• [抜粋本文]
勉強の適性と研究の適性、たしかに違うかもしれないですね。
勉強が、学問分野での学習記憶活動なら、
研究は、学問分野での創作活動というべきでしょうか。
音楽における曲を聴く行為と、曲を作る行為との違いというか。
研究には、既存の成果では満足できず、さらにいいものを求めるという
ハングリー精神が必要不可欠というか。
右脳と左脳のどちらが優位かで適正が決まる、という考え方もありますが
どちらが優位でも、優れた研究者になることは可能だと思います。

現在の論文博士制度は、私もとてもいいものだと思います。
コースドクター以上に研究意欲が強い人が多いとも感じますし。
ただ、中央教育審議会の大学院部会というところが言うには
今後、論文博士をなくして、課程博士制度に一本化する方向でいくそうです。
博士号取得を目指す社会人に対しては「博士課程短期在学コース」と
いうものを設ける、ということですが、
博士取得のための研究が、大学教授が面倒を見られる範囲に
限定されるとすれば、かなりやりにくくなるかもしれないです(汗)。
http://headlines.yahoo.co.jp/hl?a=20050414-00000019-kyodo-soci
by mabonasu (2005-05-04 08:56) 

しょちょう

まぼなすさん
いい演奏家がいい作曲家になるとは限らないというのと同じですね。そうです、研究は創造的な活動です。
課程博士に一本化するというのはおそらく米国や英国での大学院教育の現状に合わせての変化でしょうね。それから大学としても博士課程の学生数を増やして利潤を得たいという思惑でしょう。
僕としては、論文博士の基準を今よりもっと厳しめに設定して、そしてこの制度を残すべきだと思います。仕事を辞めて大学院に入らないと博士号を取れないというのでは、きちんとした人生設計ができません。ただでさえ博士号取得者が就職できずにフリーターしているような状況なのに、博士号のために社会生活を捨てないといけないなんてもってのほかでしょう。

• [確認用データ]
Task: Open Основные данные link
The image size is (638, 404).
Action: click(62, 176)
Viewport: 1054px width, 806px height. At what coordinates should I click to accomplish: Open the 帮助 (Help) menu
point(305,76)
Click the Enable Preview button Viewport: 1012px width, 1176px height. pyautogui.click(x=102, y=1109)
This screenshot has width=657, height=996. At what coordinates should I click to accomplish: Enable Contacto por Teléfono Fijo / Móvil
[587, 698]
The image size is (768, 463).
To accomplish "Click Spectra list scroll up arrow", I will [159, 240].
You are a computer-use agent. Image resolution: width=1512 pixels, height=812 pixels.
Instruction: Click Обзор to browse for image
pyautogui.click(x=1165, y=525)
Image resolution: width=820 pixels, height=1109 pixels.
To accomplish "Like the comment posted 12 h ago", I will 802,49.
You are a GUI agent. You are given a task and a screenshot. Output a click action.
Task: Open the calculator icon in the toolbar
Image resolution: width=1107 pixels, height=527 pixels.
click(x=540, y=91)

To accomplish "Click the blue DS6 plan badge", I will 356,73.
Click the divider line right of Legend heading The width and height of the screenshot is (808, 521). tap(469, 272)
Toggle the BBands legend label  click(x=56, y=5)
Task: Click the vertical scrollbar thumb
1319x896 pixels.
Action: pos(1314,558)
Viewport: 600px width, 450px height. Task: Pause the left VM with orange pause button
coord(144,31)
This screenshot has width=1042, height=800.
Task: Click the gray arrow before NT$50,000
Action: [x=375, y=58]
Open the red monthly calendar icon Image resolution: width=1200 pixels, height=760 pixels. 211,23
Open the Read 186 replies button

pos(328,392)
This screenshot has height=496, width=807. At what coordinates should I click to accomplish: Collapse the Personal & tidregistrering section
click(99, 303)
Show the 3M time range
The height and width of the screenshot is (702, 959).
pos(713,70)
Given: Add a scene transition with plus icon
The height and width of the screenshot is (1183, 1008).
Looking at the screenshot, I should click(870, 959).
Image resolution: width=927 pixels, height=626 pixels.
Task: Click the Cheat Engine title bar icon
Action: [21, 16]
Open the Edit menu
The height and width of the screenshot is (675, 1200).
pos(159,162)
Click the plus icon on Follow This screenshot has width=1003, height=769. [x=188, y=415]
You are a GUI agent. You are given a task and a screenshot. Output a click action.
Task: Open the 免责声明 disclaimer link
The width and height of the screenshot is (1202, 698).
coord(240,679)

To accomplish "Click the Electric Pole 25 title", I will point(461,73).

• [次の課題]
[1] 抜粋本文によると、中央教育審議会の大学院部会は今後、論文博士制度をどうする方向だと言っているか。
[2] 抜粋本文のうち、「コースドクター以上に研究意欲が強い人が多いとも感じますし。」で始まり「mabonasu (2005-05-04 08:56)」で終わる部分を、一字も変えずに書き写せ。

• [解答一覧]
[1] 論文博士をなくして、課程博士制度に一本化する方向だと言っている。

[2]
コースドクター以上に研究意欲が強い人が多いとも感じますし。
ただ、中央教育審議会の大学院部会というところが言うには
今後、論文博士をなくして、課程博士制度に一本化する方向でいくそうです。
博士号取得を目指す社会人に対しては「博士課程短期在学コース」と
いうものを設ける、ということですが、
博士取得のための研究が、大学教授が面倒を見られる範囲に
限定されるとすれば、かなりやりにくくなるかもしれないです(汗)。
http://headlines.yahoo.co.jp/hl?a=20050414-00000019-kyodo-soci
by mabonasu (2005-05-04 08:56)